MAROC
08/04/2016 12h:16 CET

Sociétés offshore: Richard Attias cité dans les "Panama Papers"

Sociétés offshore: Richard Attias cité dans les "Panama Papers"
Fadi Al-Assaad / Reuters
Sociétés offshore: Richard Attias cité dans les "Panama Papers"

OFFSHORE - L'homme d'affaires franco-marocain Richard Attias, spécialisé dans l'organisation de forums mondiaux et la communication d’influence, fait partie des milliers de personnalités citées dans les "Panama Papers".

Selon cette vaste enquête menée par un consortium international de journalistes d'investigation sur les détenteurs de sociétés offshore au Panama et dans d'autres paradis fiscaux, le businessman a eu recours "à des sociétés aux îles Vierges britanniques et au Delaware, cet Etat américain au régime fiscal opaque auquel l’administration Obama veut mettre fin", indique Le Monde, qui fait partie des journaux ayant mené l'enquête.

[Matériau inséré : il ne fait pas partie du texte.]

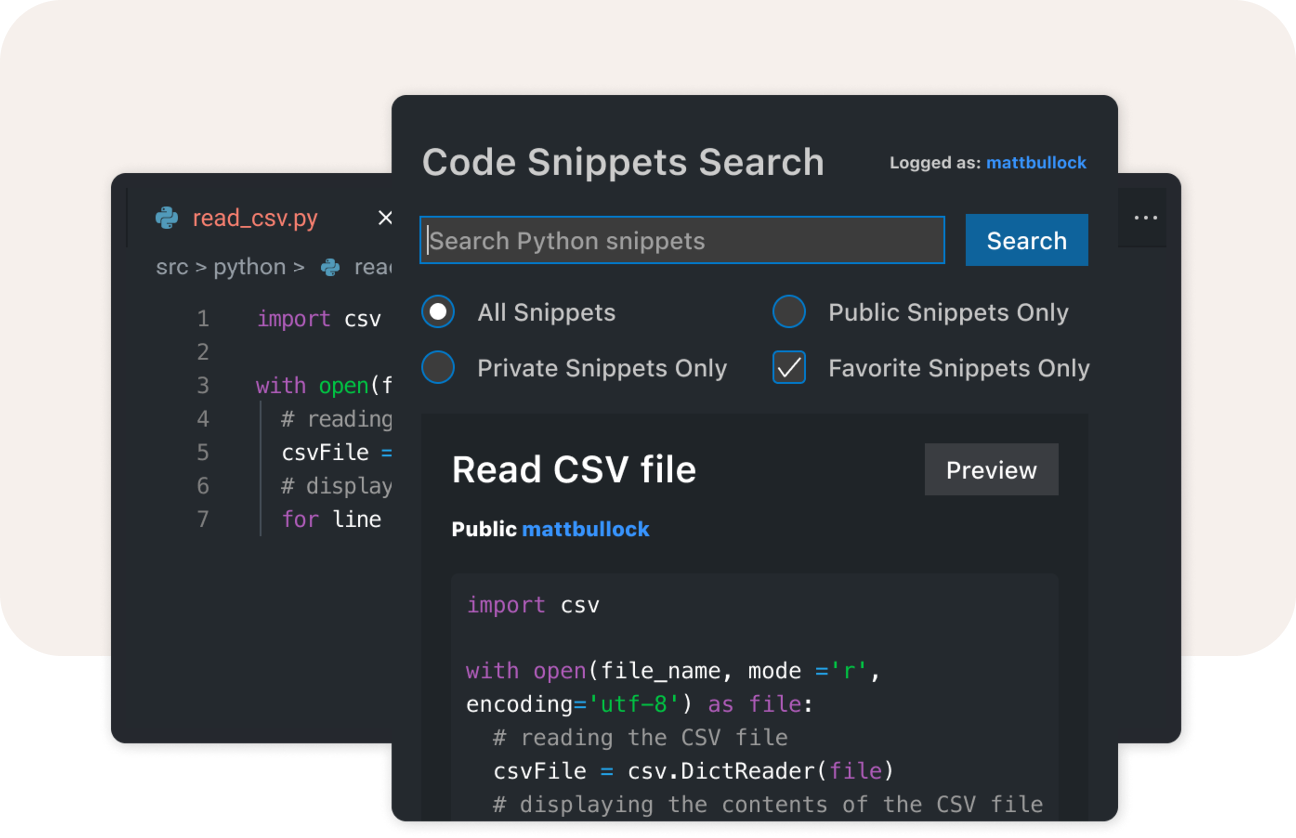Switch to the read_csv.py tab
The width and height of the screenshot is (1296, 838).
coord(255,218)
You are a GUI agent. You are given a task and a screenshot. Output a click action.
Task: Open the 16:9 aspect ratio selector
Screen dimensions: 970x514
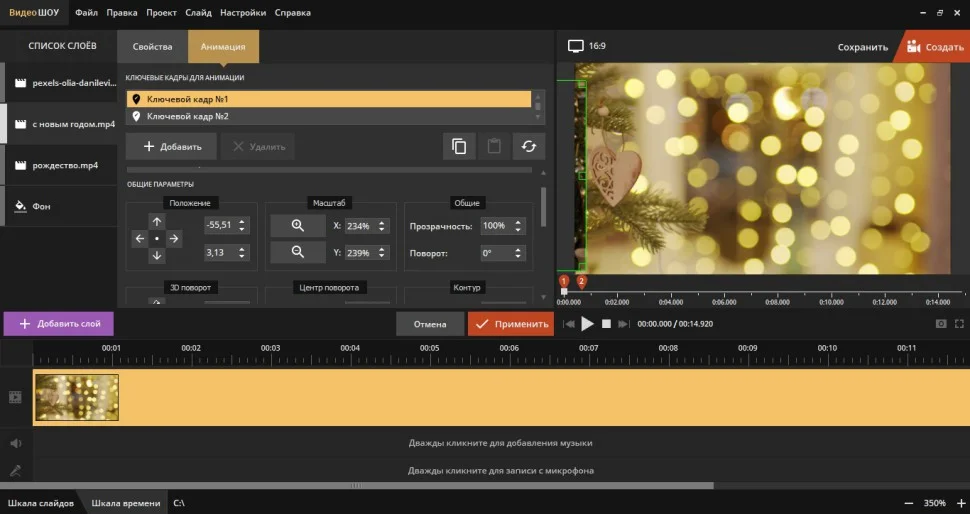(587, 46)
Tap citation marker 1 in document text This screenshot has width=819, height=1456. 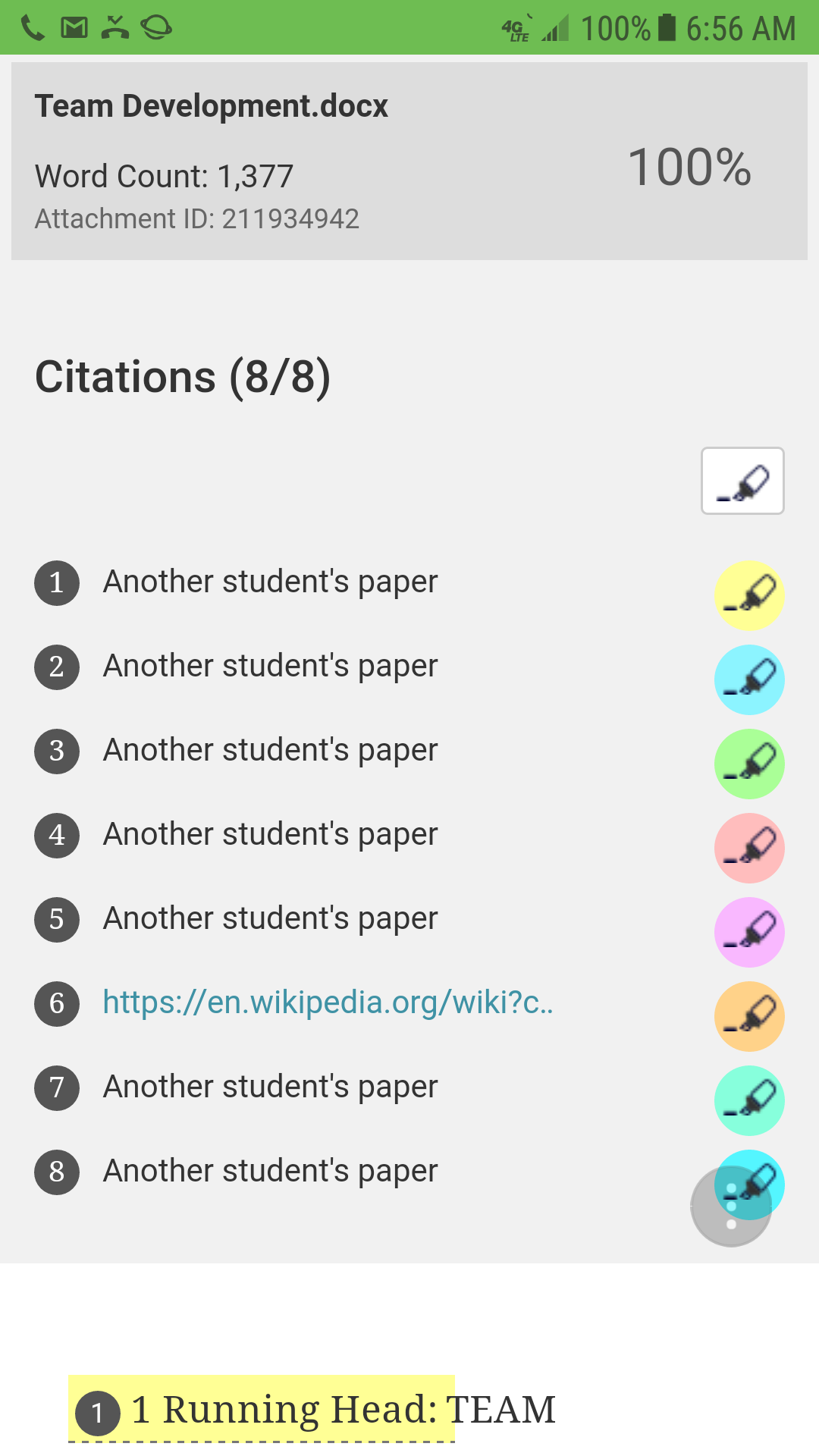[98, 1413]
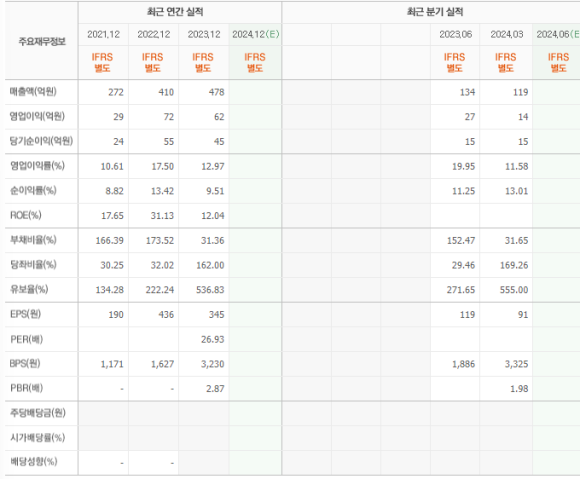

Dans l'actionnariat de l'une de ses sociétés (dissoute en 2014), figuraient "des holdings domiciliées au Royaume-Uni, en Arabie saoudite, aux îles Caïmans et aux îles Vierges britanniques", indique le quotidien français.

Selon Richard Attias, s’il a choisi l’offshore, c’est "pour des raisons pratiques et pour développer ses activités en toute légalité". Il explique notamment qu'il va bientôt organiser un forum aux Bahamas et un autre au Panama.

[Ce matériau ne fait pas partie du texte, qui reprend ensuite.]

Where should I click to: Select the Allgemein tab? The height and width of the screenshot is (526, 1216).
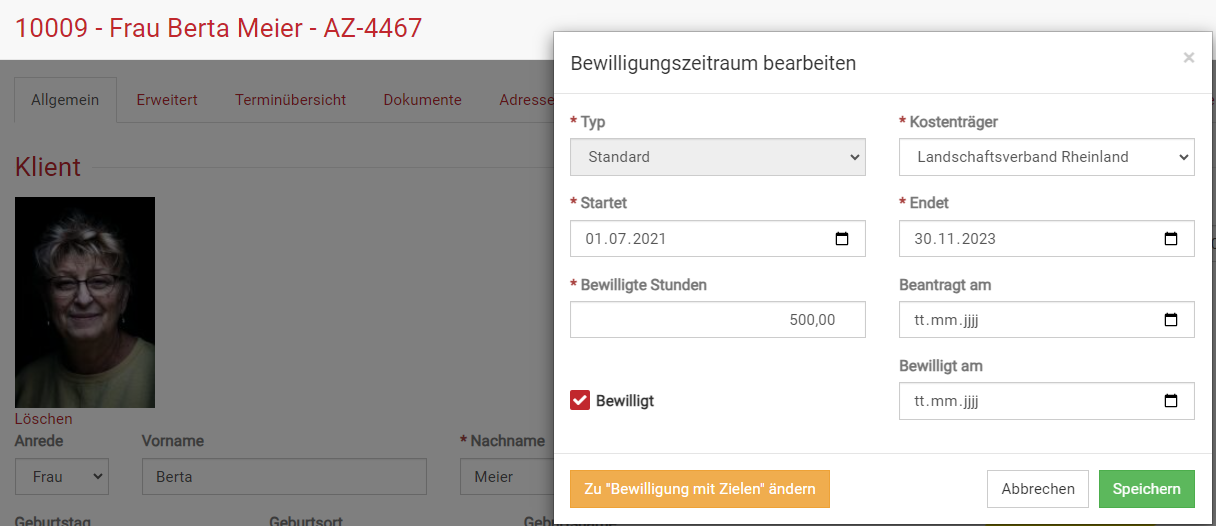click(x=65, y=100)
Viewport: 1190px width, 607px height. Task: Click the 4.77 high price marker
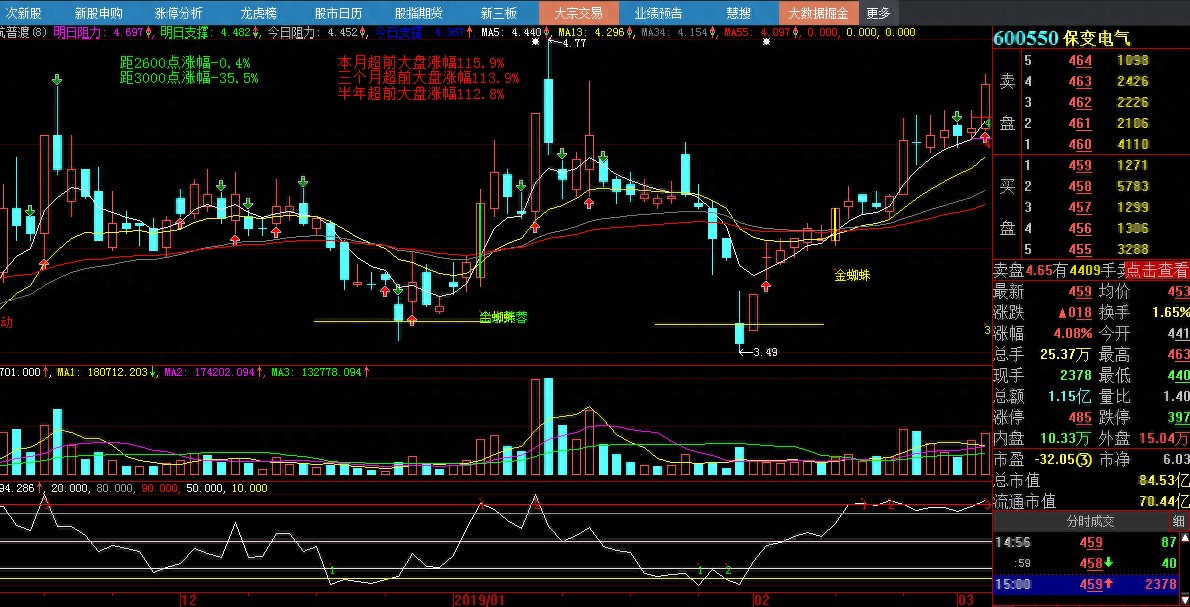click(x=574, y=43)
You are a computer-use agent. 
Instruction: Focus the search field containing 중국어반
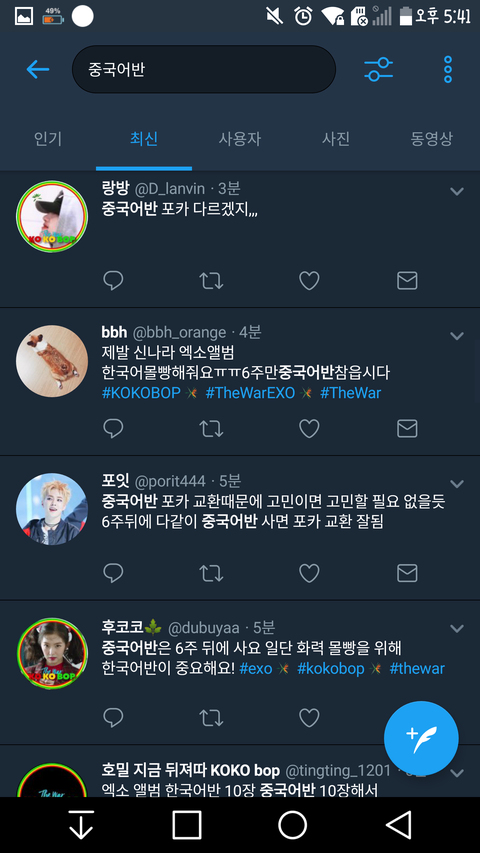coord(204,69)
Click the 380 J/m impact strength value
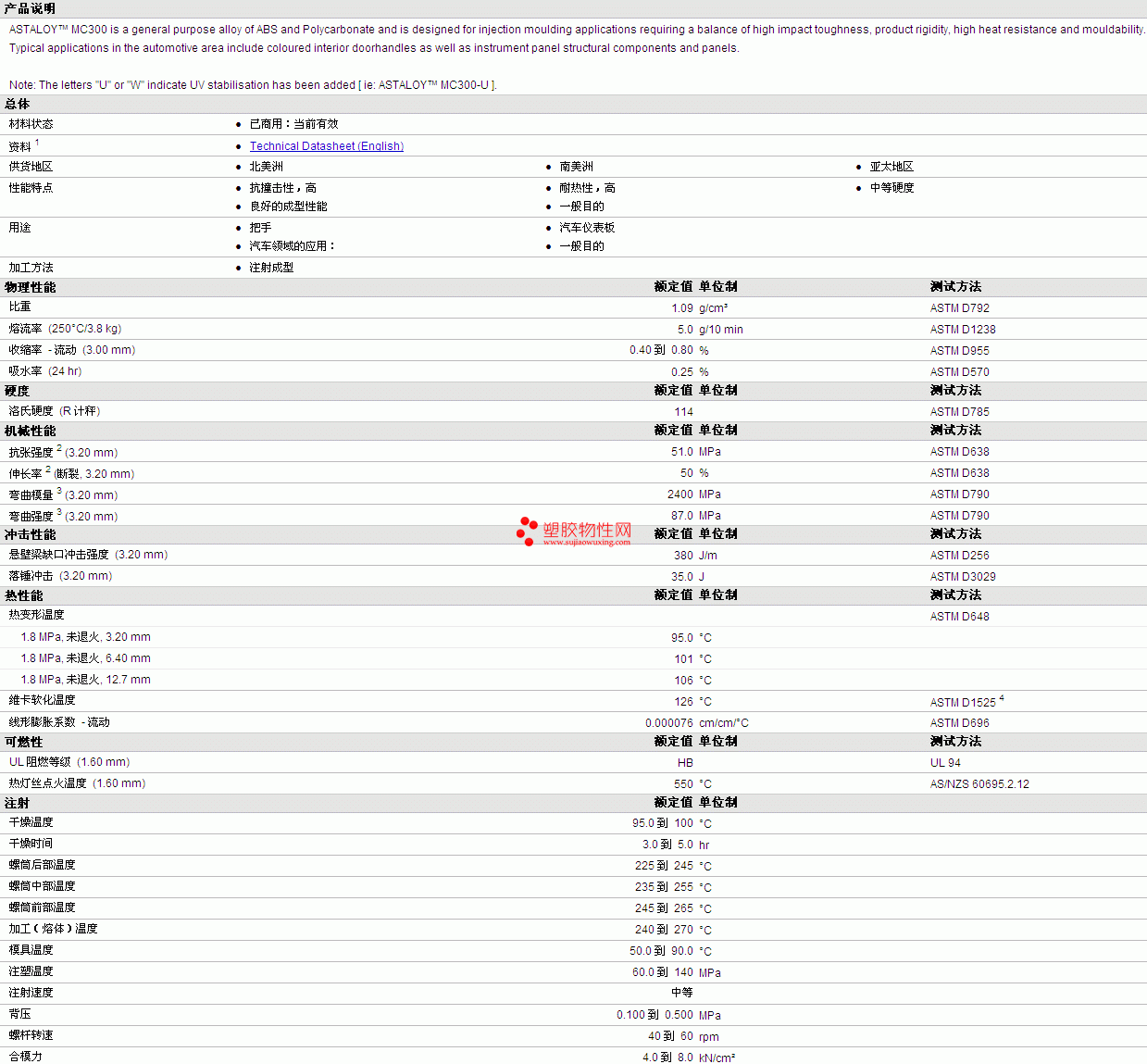 point(695,556)
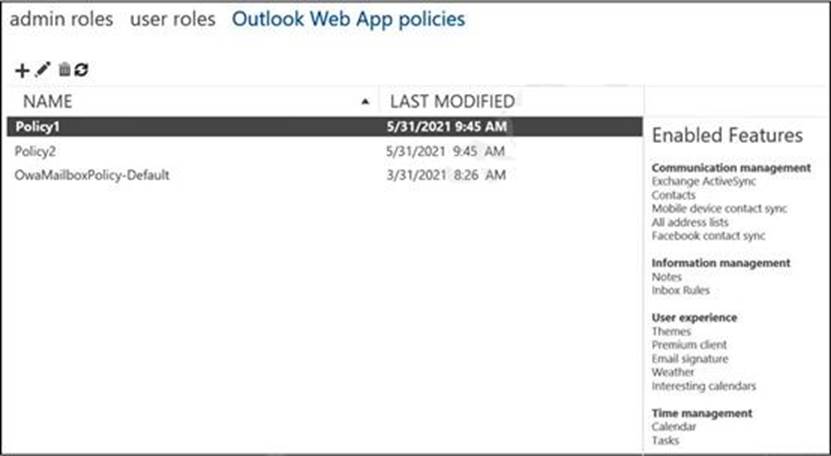Click the Facebook contact sync feature
Image resolution: width=831 pixels, height=456 pixels.
(708, 236)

"Pourquoi tous ces Européens (...) sont-ils tentés d’aller [mettre leur argent] au Panama? Il ne faut pas les diaboliser. La fiscalité est étouffante. Ils ne peuvent plus entreprendre, ils ne peuvent plus investir. Je suis marocain, je ne paie pas d’impôts, c’est un privilège et c’est très bien comme ça!", explique-t-il, ajoutant que s'il ne paie pas d'impôts au Maroc, c'est parce qu'il est résident à Dubaï.

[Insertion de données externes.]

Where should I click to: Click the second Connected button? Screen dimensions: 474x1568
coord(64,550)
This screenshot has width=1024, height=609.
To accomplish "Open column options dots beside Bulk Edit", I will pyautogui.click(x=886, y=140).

"L’homme d’affaires affirme que ses sociétés payent leurs impôts dans chacun des pays où il a une activité", indique Le Monde.

Pour rappel, le groupement MaroCorp, mené par Richard Attias & Associates Group, était récemment en lice pour remporter l'appel d'offres de l'aménagement du site de la COP22 à Marrakech. Il a finalement été disqualifié au profit du groupement mené par GL Events, une autre société française également citée dans les "Panama Papers".